The blood samples were collected from each pregnant woman and tube-coated EDTA and were afterwards centrifuged to remove plasma and harvested sera stored at − 20 °C until tested. Serological diagnosis was done following the ELISA technique (enzyme-linked immunosorbent assay) using “Platelia Toxo” kits IgG and IgM (Biorad, France) for immunoglobulin G (IgG) and immunoglobulin M(IgM) anti-toxoplasmic research according to the manufacturer’s protocol. Briefly, the sera were diluted serially and then distributed in the microplate wells which were coated by the T. gondii antigen. After incubation of 1 h at 37 °C, a monoclonal antibody labeled with peroxidase was added to the microplate wells as the conjugate. During the second incubation of 1 h at 37 °C, the labeled antibody binds to the serum IgG captured by the T. gondii antigen. The presence of immune-complexes (T. gondii antigen, IgG antibodies to T. gondii) and anti-IgG conjugate was demonstrated by the addition in each well of an enzymatic development solution. The optical density reading obtained with a spectrophotometer set at 450/620 nm is proportional to the amount of IgG antibodies to T. gondii present in the sample and is converted into IU/ml using a standard curve calibrated against. The positive cut-off value of IgG antibodies was defined at the upper limit of 9IU/ml. For the search of specific IgM antibodies, the immunocapture technique was performed. Anti-human μ-chain antibodies are coated on wells of the microplate. A mixture of the T. gondii antigen and the monoclonal anti-T. gondii antigen antibody labeled with peroxidase was used as the conjugate. The optical densities (OD) were obtained with a spectrophotometer set at 450/620 nm after stopping the reaction with a sulfuric acid solution. The cut-off value (CO) corresponds to the mean value of the OD of the cut-off control duplicates. The IgM results were calculated qualitatively, and it is expressed by the ratio of samples OD and CO. The sample was considered positive if the ratio was ≥ 1.

--*--

→ THE TASK:
Decide whether each statement below agrees with the methods passage above. Answer yes or no for each, and quote the words of the passage that settle it.
(a) The diluted sera were incubated in the wells for 1 h at 37 °C before the conjugate was added.
(b) For the IgM search, the microplate wells were coated with the T. gondii antigen.
(c) A sample counted as IgM-positive when the ratio of its OD to the CO was 1 or higher.

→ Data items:
--*--

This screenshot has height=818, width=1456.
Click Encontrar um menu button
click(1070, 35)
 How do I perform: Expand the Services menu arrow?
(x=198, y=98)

--*--

→ WORKED SOLUTION:
(a) Yes: "After incubation of 1 h at 37 °C, a monoclonal antibody labeled with peroxidase was added to the microplate wells as the conjugate."
(b) No: "Anti-human μ-chain antibodies are coated on wells of the microplate."
(c) Yes: "The sample was considered positive if the ratio was ≥ 1."